Richard Melson

September 2006

SAVAK: Mossad

Ministry of Security SAVAK

 

Intelligence | World Agencies | Iran

Ministry of Security SAVAK

Shah-an-Shah [King of Kings] Mohammad Reza Pahlevi was restored to the Peacock Throne of Iran with the assistance of the Central Intelligence Agency in 1953.

CIA mounted a coup against the left-leaning government of Dr. Mohammad Mossadeq, which had planned to nationalize Iran's oil industry. CIA subsequently provided organizational and and training assistance for the establishment of an intelligence organization for the Shah. With training focused on domestic security and interrogation, the primary purpose of the intelligence unit, headed by General Teymur Bakhtiar, was to eliminate threats to Shah.

Formed under the guidance of United States and Israeli intelligence officers in 1957, SAVAK developed into an effective secret agency.

Bakhtiar was appointed its first director, only to be dismissed in 1961, allegedly for organizing a coup; he was assassinated in 1970 under mysterious circumstances, probably on the shah's direct order. His successor, General Hosain Pakravan, was dismissed in 1966, allegedly for having failed to crush the clerical opposition in the early 1960s. The shah turned to his childhood friend and classmate, General Nematollah Nassiri, to rebuild SAVAK and properly "serve" the monarch. Mansur Rafizadeh, the SAVAK director in the United States throughout the 1970s, claimed that General Nassiri's telephone was tapped by SAVAK agents reporting directly to the shah, an example of the level of mistrust pervading the government on the eve of the Revolution.

SAVAK increasingly to symbolized the Shah's rule from 1963-79, a period of corruption in the royal family, one-party rule, the torture and execution of thousands of political prisoners, suppression of dissent, and alienation of the religious masses. The United States reinforced its position as the Shah's protector and supporter, sowing the seeds of the anti-Americanism that later manifested itself in the revolution against the monarchy.

Accurate information concerning SAVAK remains publicly unavailable. A flurry of pamphlets issued by the revolutionary regime after 1979 indicated that SAVAK had been a full-scale intelligence agency with more than 15,000 full-time personnel and thousands of part-time informants. SAVAK was attached to the Office of the Prime Minister, and its director assumed the title of deputy to the prime minister for national security affairs. Although officially a civilian agency, SAVAK had close ties to the military; many of its officers served simultaneously in branches of the armed forces.

* _SUPPLIED DATA_
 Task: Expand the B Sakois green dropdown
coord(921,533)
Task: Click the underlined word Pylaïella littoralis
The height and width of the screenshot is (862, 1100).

* _YOUR TASK_
According to the text on SAVAK, in what year was SAVAK formed?

* _ANSWER TO THIS EXERCISE_
1957